No, it’s not grape salad. If J. Ryan Stradal had to define a dish that embodies Minnesota, it might be panfried walleye, tater tot hotdish, or prime rib served hulkingly on a Saturday night at a local supper club. But when the New York Times ran a piece in 2014 about regional Thanksgiving food delicacies, it pointed to a sour-cream-y grape salad in Minnesota. “No one in Minnesota could remember ever eating grape salad,” Stradal laughed softly from his home in Burbank, California. 

Stradal is the New York Times best-selling author of a trio of novels largely set in Minnesota in which life revolves around food (because doesn’t it always?). One book at a time, he’s immortalizing the too-often-overlooked regional cuisine of the Midwest—and its people. The books are delightful reads that I tore through in quick succession, always wanting more. It’s safe to say that no other contemporary novelist has showcased the food of so-called flyover country on a platter as big as Stradal’s. And I highly recommend digging in. 

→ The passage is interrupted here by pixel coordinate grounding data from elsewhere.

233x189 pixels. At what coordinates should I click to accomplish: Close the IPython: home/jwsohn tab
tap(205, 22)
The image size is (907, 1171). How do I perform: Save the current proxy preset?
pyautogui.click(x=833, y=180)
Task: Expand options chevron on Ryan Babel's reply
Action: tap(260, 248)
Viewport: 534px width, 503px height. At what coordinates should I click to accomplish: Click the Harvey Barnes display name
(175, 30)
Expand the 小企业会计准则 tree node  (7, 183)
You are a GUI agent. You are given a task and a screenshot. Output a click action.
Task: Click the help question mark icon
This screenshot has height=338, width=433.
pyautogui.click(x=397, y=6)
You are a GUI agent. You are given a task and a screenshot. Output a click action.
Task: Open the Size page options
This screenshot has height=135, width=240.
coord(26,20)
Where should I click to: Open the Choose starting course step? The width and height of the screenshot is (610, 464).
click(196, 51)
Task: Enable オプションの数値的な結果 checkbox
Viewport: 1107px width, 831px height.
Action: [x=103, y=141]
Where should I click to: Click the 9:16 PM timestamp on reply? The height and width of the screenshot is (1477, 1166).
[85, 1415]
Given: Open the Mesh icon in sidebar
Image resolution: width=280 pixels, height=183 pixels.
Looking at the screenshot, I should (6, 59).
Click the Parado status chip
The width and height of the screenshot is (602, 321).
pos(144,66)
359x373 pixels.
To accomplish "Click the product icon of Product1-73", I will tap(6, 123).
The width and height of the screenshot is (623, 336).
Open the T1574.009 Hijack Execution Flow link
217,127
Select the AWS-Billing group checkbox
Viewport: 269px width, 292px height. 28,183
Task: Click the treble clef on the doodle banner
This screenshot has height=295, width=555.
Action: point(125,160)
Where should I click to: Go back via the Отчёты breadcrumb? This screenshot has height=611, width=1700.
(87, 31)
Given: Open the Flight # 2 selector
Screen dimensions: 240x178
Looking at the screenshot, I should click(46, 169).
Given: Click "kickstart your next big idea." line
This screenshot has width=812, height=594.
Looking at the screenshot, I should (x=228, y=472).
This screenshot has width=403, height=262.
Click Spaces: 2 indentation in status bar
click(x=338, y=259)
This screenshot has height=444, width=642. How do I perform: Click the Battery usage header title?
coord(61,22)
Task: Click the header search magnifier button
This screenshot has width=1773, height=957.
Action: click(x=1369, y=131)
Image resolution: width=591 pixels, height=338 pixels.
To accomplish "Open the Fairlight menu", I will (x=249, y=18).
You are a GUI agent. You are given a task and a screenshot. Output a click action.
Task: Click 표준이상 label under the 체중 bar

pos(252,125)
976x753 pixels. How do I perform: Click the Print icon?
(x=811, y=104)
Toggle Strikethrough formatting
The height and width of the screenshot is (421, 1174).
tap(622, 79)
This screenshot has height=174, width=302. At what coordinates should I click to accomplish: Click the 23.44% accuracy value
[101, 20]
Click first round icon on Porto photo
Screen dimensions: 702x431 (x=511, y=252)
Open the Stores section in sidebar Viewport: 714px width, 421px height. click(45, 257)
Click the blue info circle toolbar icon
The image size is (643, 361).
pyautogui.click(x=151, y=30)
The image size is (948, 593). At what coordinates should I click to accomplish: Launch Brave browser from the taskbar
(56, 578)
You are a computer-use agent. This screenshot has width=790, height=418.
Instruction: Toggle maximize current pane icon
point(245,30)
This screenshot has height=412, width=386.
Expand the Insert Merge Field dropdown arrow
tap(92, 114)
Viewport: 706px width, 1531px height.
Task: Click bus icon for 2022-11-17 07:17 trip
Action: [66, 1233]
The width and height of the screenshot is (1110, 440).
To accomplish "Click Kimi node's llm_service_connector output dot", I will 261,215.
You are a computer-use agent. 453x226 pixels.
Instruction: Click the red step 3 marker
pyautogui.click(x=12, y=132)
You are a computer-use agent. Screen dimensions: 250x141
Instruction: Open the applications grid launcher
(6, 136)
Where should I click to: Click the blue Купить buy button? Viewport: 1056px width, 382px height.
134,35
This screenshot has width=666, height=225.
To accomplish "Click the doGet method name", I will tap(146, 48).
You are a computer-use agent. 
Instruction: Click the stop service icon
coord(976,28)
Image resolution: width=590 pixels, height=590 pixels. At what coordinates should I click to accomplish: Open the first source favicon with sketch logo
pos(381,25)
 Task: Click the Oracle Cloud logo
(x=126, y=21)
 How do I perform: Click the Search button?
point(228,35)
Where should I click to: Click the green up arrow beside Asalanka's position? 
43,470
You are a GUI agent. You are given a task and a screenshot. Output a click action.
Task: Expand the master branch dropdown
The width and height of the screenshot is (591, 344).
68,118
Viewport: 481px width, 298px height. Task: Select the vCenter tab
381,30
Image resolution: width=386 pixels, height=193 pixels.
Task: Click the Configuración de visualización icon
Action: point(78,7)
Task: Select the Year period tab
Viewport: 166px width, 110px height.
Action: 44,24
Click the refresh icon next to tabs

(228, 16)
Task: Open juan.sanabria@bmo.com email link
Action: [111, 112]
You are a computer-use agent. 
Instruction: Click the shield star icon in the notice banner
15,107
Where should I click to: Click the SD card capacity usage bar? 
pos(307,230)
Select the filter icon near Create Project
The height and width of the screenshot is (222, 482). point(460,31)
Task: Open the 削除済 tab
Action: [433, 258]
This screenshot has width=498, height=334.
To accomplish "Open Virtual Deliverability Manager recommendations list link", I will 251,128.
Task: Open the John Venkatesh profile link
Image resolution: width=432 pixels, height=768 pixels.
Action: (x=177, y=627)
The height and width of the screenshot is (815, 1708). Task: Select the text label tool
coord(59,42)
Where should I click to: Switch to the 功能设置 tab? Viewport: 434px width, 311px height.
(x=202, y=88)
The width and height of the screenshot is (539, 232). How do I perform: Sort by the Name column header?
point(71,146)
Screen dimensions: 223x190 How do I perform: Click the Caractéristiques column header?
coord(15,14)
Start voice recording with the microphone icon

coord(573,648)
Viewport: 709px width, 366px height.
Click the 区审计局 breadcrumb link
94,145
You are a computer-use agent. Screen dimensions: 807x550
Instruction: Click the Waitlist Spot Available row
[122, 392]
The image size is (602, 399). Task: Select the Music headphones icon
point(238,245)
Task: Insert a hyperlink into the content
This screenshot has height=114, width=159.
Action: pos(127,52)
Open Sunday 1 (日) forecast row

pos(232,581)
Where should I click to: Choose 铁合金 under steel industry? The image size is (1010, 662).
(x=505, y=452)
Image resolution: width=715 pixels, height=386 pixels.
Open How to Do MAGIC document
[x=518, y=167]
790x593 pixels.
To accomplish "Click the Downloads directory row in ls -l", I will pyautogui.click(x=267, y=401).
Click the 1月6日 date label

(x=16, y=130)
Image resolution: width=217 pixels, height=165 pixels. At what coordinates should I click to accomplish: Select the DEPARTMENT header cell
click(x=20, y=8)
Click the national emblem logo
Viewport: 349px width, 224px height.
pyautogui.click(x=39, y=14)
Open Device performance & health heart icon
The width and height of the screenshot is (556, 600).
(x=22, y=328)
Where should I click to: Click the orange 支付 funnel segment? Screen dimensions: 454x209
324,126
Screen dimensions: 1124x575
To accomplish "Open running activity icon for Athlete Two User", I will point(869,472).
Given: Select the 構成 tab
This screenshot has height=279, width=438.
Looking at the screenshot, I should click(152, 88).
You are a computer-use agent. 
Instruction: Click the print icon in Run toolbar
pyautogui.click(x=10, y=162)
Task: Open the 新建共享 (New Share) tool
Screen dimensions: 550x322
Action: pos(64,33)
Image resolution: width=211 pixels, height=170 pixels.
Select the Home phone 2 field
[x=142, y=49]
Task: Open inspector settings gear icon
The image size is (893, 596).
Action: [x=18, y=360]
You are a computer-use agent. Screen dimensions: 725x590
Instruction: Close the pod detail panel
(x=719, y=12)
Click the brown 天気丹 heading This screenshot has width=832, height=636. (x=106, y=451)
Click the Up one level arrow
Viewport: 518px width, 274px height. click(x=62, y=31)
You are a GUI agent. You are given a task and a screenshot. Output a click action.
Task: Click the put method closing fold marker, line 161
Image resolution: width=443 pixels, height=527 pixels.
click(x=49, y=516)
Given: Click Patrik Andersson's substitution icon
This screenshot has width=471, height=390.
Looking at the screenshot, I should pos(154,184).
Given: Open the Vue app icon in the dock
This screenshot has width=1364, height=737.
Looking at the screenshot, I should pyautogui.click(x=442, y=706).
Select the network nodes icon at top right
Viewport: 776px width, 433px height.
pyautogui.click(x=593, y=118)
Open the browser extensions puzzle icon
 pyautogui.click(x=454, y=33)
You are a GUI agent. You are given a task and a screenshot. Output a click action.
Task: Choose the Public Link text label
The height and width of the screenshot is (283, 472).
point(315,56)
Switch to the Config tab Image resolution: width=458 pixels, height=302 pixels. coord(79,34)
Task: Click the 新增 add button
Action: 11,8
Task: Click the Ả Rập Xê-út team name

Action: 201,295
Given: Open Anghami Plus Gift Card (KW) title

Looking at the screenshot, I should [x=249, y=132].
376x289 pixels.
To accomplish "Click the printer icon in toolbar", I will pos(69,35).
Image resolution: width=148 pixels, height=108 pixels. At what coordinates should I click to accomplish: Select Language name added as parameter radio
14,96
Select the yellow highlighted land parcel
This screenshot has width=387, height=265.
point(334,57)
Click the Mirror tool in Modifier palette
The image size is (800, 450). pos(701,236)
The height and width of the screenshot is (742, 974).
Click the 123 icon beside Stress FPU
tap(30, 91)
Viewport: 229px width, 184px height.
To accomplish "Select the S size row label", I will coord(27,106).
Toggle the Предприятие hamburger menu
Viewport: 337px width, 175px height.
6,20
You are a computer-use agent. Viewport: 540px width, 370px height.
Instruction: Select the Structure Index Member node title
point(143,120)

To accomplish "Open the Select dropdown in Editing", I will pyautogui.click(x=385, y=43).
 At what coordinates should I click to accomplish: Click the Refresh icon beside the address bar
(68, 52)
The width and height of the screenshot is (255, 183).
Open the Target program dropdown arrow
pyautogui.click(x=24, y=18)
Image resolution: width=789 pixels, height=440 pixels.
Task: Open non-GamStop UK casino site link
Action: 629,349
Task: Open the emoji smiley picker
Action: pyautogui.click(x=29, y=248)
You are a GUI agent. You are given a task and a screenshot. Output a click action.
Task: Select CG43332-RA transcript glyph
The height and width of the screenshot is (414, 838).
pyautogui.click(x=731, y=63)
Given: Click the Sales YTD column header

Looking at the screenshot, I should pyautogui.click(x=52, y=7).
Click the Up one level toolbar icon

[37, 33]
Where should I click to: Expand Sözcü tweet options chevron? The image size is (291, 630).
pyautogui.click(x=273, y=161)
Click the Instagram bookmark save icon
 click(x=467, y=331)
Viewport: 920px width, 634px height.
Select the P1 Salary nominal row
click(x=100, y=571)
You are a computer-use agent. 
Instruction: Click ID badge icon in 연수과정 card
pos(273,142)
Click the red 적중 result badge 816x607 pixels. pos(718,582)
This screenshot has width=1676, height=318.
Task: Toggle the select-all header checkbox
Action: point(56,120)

In his first book, 2015’s Kitchens of the Great Midwest, we follow a food prodigy misfit as she grows into a revered and feared celebrity chef; the book is structured by characters who all meet up in one fabulous, final scene. In 2019’s The Lager Queen of Minnesota (my favorite; cried a little), the story of a high school student learning how to brew craft beer is woven with the tale of her estranged aunt, a brewer of a cheap light beer with the incredible slogan “Drink lots. It’s Blotz.” And Saturday Night at the Lakeside Supper Club, which was released in April of this year, is about a family trying to hold on to their supper club business, at odds with a Perkins-like national chain impeding on their territory. Stradal also served as TASTE’s fiction editor, working on two issues and featuring the work of Helen Phillips, Esmé Weijun Wang, Lincoln Michel, and Viet Thanh Nguyen.

It’s safe to say that no other contemporary novelist has showcased the food of so-called flyover country on a platter as big as Stradal’s.

Stradal, 47, grew up in Hastings, Minnesota, and was a supervising story producer for reality TV for a while (Deadliest Catch, Storage Wars), which means he knows how to craft a compelling, page-turning story. He had an upbringing “out of a Bruce Springsteen song,” he told me. His dad worked at an oil refinery, and his mother was a waitress at Perkins with aspirations to be a writer. She’d come home from work with a distinct perfume of “ranch dressing and French fries and cigarette smoke,” he said. “My family was financially struggling for much of my childhood, but we had a pretty damn good time.”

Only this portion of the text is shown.